我有很多记录,每条记录执行以下大部分操作。
为此,我编写了一个低于其正常工作的程序,但我收到警告,根据 API 文档不应多次使用 prepare statement
其降低性能。
请告诉我如何避免这种情况以提高性能或建议我在 scala 中实现这一目标的任何替代方法。
这是我的代码的一部分:
object CassandraUtils {
println("##########entered cassandrutils")
val selectQuery = "select * from k1.table1 where s_id = ? and a_id = ? and summ_typ = ? and summ_dt >= ? and summ_dt <= ?;"
val selectTripQuery = "select * from k1.tale1 where s_id = ? and a_id = ? and summ_typ = ? and summ_dt = ? and t_summ_id = ?;"
val insertQuery = "insert into k1.table1 (s_id, a_id, summ_typ, summ_dt, t_summ_id, a_s_no, avg_sp, c_dist, c_epa, c_gal, c_mil, d_id, d_s_no, dist, en_dt, en_lat, en_long, epa, gal, h_dist, h_epa,h_gal, h_mil, id_tm, max_sp, mil, rec_crt_dt, st_lat, st_long, tr_dis, tr_dt, tr_dur,st_addr,en_addr) values (?, ?, ?, ?, ?, ?, ?, ?, ?, ?, ?, ?, ?, ?,?, ?, ?, ?, ?, ?, ?, ?, ?, ?, ?, ?, ?, ?, ?, ?, ?, ?,?,?);"

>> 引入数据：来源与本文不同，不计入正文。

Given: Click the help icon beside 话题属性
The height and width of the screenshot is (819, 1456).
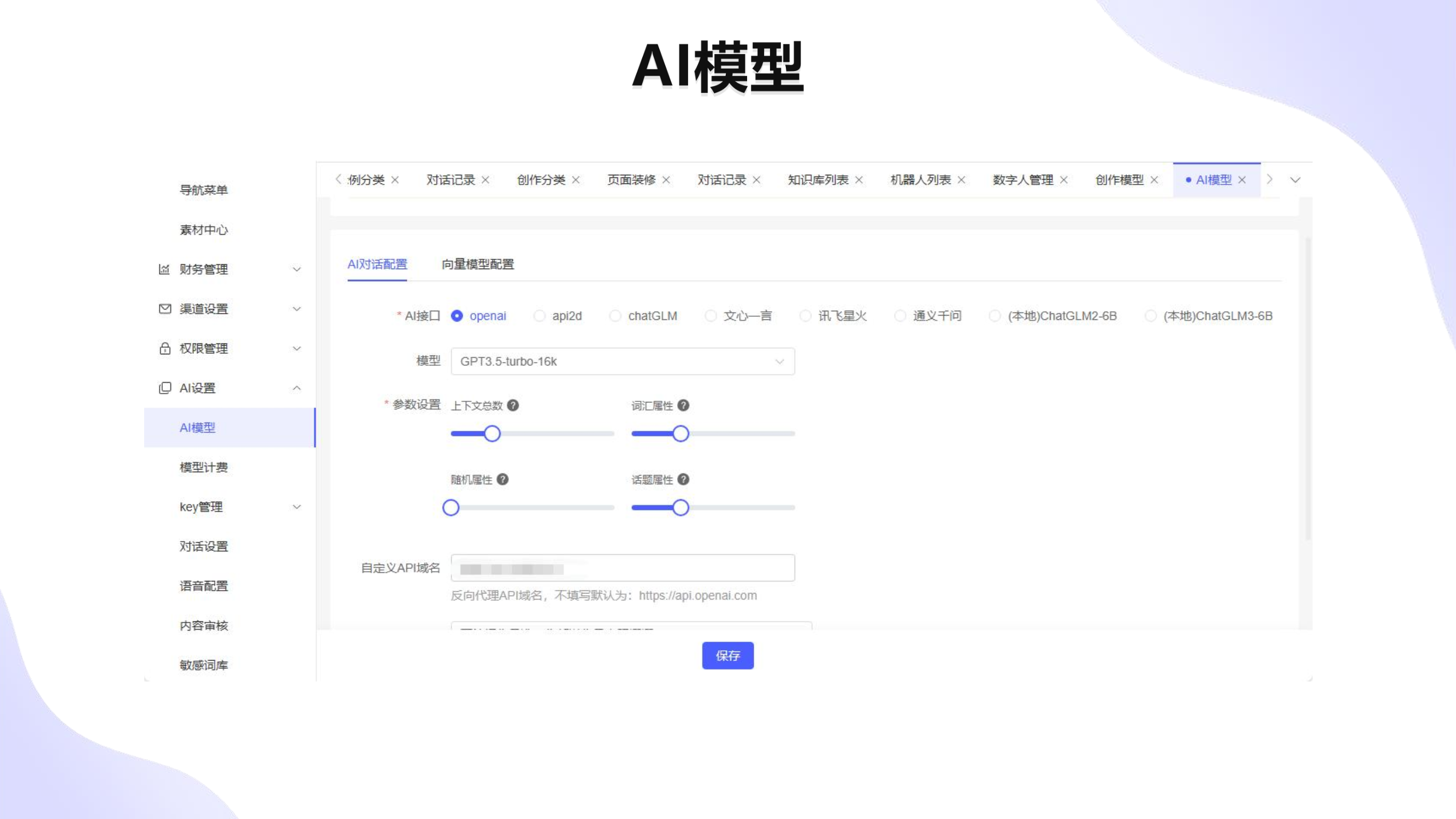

val updateQuery = "update k1.table1 set tr_dur=?,id_tm=?,max_sp=?,c_dist=?,h_dist=?,dist=?,c_gal=?,c_mil=?,h_gal=?,h_mil=?,c_epa=?,h_epa=?,epa=?,gal=?,rec_crt_dt=?,mil=?,avg_sp=?,tr_dis=?,en_lat=?,en_long=? where s_id= ? and a_id= ? and summ_typ= ? and summ_dt= ? and t_summ_id=?; "
val dashboardSelectQuery: String = "select * from k1.table2 where s_id = ? and a_id = ? and hlth_typ= ? and hlth_s_typ= ?;"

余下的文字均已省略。